▶ _Description of the task_
In full and without alteration, copy the listing.

▶ _Task data_
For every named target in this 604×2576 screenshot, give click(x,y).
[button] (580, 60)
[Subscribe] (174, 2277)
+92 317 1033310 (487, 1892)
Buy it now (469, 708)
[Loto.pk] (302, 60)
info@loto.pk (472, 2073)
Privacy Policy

▶ _Answer for the task_
For every named target in this 604×2576 screenshot, give click(x,y).
[button] (580, 60)
[Subscribe] (174, 2277)
+92 317 1033310 (487, 1892)
Buy it now (469, 708)
[Loto.pk] (302, 60)
info@loto.pk (472, 2073)
Privacy Policy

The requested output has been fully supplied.